Tudo isso não sinaliza também a crise do modelo bipartidário da democracia americana?
Sem dúvida. Talvez seja, inclusive, o sinal mais claro que já tivemos. Pesquisas de opinião mostram que, hoje, os cidadãos americanos registram os menores índices históricos de aprovação aos dois lados. Há estudos que estimam em até 40% os eleitores interessados em outros caminhos. Mas é que o controle financeiro do mecanismo eleitoral e a força de grupos de interesse muito poderosos tornam quase impossível a emergência de terceiras vias. É parte importante do problema refletido no que se viu na terça-feira em Washington e nem republicanos nem democratas facilitarão a mudança do processo.

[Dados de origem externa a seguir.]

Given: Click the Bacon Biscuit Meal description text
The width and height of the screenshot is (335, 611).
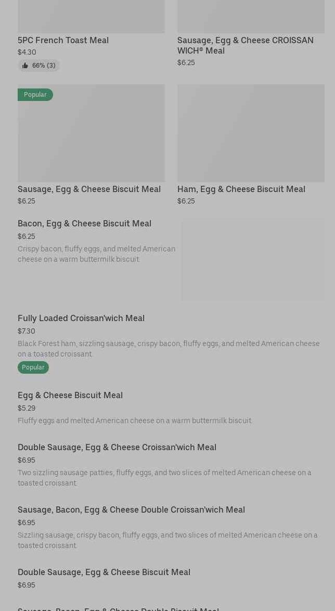Looking at the screenshot, I should pos(96,254).
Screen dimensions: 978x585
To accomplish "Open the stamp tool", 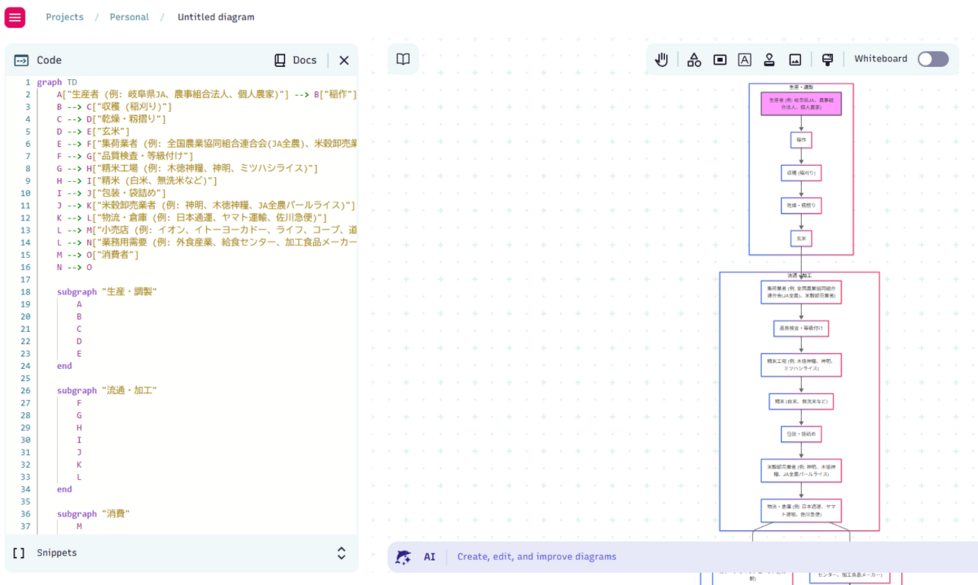I will pyautogui.click(x=769, y=59).

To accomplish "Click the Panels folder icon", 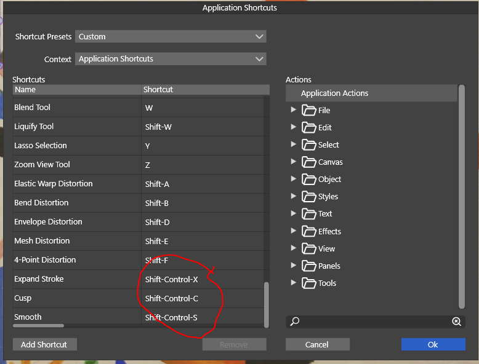I will 308,266.
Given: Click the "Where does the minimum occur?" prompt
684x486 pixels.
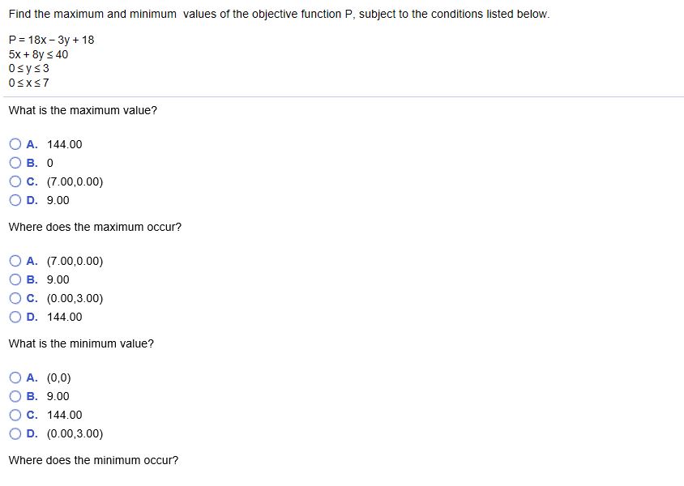Looking at the screenshot, I should (93, 460).
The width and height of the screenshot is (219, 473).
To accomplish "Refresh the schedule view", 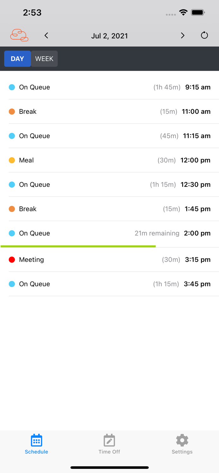I will coord(204,35).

E o que acontecerá agora? Há conversas sobre Trump se apresentar como candidato ao comando da Câmara dos Deputados, espécie de cola a unir o Partido Republicano…
Não creio. Ele não é essa força de união, e, mais importante, não tem votos suficientes na Casa. O ineditismo histórico de cortar a cabeça de um dos chefes do Poder federal pode ter consequências enormes e além das eleições de novembro e da realidade americana. Seu simbolismo manda uma mensagem muito preocupante à comunidade internacional.